This is the version of the song on Bob Dylan At Budokan. As I say, I have a soft spot for that album. It doesn't get a lot of love. Dylan's '78 tour as a whole, on which the Maestro had the impeccably good taste to put together a glitzy rock'n'soul revue complete with satin suits a year into the punk revolution, doesn't get a lot of love. And even those Dylan fans who find some good in that year (and there are a lot of us) tend to say the tour got better as it went along, meaning that the Budokan album, recorded in February and March at the very outset of the tour, isn't a fair representation. By which they, the detractors, mean it sucks.
I've already explained how I feel about that album here. "Mr T Man," which kicks off that album, is therefore Exhibit A in the album's argument. Again, the performances in '78 would evolve, until by the end of the year Dylan was sneering raucously, just like the old Bob; but the arrangements tended to stay the same, or more or less the same. This one was an exception - and maybe I'll discuss what happened to it in America in the fall sometime.
Here it's a pure pop arrangement, so pop that it's like a slap in the face, or a dare. Dig that catchy riff it's sprouted as an intro, wagging like a puppy dog's tail. Aww, that's cute. And then the song kicks in and we have that organ, that flute, that careful bass guitar supporting everything like a tight silk waistcoat. How sprightly.

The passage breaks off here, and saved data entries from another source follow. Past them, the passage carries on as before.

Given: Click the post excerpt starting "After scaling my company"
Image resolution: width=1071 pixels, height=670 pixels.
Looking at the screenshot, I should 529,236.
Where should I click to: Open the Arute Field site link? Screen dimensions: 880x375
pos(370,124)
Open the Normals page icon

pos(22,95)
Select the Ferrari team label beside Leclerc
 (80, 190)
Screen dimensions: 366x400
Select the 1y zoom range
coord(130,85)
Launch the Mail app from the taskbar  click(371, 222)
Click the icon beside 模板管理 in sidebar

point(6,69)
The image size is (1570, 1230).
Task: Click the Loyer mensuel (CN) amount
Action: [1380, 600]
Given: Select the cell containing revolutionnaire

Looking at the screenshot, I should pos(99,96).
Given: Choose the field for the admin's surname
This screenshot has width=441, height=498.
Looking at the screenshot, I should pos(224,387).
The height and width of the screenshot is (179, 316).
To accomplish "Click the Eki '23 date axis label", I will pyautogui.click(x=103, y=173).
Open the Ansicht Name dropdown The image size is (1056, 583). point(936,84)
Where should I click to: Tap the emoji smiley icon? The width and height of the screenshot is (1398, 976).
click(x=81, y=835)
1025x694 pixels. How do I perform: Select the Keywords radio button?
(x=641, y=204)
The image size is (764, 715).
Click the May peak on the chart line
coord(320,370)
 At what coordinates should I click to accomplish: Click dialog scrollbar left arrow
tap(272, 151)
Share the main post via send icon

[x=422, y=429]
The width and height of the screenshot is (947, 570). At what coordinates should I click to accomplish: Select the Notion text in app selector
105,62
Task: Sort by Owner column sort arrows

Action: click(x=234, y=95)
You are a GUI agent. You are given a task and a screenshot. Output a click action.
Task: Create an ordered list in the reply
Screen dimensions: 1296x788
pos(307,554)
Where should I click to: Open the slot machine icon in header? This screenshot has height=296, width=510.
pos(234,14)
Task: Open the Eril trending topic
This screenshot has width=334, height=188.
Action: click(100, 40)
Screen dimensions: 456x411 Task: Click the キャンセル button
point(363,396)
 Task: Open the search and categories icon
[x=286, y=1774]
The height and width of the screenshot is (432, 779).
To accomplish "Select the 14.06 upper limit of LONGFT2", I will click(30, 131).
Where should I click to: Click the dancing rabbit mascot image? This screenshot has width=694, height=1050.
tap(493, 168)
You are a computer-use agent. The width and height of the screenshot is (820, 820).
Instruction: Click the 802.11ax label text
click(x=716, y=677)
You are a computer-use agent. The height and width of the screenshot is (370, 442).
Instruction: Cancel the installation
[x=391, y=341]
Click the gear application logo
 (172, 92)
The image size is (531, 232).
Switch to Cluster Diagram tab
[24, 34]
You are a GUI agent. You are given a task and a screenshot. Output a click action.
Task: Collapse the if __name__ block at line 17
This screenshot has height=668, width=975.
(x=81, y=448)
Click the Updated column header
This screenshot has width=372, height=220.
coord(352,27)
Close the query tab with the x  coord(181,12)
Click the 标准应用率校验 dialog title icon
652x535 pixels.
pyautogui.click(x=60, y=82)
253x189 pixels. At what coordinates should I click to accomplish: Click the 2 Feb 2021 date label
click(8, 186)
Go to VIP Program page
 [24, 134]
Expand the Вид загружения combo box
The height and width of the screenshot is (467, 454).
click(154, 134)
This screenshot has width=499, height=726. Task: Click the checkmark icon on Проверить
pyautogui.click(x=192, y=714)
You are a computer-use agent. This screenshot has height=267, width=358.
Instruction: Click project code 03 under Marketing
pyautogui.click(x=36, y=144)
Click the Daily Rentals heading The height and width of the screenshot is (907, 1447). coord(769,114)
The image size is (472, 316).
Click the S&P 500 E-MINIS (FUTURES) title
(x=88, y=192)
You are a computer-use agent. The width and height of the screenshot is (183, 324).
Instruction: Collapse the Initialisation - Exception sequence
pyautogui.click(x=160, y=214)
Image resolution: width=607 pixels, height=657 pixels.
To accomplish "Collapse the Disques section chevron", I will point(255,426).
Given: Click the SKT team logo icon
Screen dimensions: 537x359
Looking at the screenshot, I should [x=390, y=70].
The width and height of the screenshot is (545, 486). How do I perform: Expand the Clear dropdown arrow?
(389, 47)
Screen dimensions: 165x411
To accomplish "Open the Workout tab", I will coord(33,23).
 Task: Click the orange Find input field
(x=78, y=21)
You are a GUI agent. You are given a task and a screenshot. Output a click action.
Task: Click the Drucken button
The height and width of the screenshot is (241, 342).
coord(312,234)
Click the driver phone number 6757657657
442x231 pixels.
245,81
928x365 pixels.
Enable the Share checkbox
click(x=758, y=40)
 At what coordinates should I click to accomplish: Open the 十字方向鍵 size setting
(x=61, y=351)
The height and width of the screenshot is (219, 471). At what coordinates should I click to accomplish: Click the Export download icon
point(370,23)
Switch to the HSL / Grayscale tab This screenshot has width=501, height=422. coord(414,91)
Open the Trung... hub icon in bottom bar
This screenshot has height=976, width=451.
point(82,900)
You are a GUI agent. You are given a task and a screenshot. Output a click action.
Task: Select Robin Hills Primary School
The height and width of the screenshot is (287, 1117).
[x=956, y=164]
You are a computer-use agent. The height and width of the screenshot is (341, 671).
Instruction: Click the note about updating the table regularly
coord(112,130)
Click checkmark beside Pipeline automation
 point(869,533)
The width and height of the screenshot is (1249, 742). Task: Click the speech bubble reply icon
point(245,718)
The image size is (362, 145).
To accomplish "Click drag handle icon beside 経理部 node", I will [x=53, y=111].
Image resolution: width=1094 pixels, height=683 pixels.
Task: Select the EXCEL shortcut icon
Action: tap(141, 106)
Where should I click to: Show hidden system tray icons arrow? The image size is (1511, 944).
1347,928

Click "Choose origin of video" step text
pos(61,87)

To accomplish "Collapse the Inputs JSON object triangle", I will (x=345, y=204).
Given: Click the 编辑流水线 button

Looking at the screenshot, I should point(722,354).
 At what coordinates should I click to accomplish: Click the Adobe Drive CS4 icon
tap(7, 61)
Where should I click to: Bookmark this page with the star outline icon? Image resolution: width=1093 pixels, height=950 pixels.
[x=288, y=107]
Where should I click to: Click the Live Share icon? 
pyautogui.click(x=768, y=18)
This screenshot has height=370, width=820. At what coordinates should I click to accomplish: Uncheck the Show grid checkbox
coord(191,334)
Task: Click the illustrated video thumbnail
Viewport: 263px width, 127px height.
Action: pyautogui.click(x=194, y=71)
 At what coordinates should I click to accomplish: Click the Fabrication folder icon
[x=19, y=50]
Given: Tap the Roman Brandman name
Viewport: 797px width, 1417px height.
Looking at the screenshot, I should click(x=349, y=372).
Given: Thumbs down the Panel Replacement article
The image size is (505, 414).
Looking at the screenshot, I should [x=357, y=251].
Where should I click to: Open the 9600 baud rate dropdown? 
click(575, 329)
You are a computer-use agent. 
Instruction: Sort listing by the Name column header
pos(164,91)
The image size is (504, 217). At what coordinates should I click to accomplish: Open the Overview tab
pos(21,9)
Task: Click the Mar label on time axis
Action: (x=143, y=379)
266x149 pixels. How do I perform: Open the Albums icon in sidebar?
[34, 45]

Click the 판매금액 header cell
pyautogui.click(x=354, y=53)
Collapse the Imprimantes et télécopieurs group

Yeah, I laugh. But I love it. It's pure pop, and it's good. Why the hell shouldn't Bob be allowed to slip one of his best lyrics - only temporarily, mind you - into a fur-trimmed satin sheath? It's fun. It's well done: that slowdown on the turnaround is effective.
And doesn't it add something to the lyric? Doesn't it create a sort of musical picture of paradise, dreamland, the place we're going to be led if we only allow it? There's your jingle-jangle morning right there.
I mean, I wouldn't necessarily want to hear the song only this way. But I wouldn't want to have missed hearing it this way.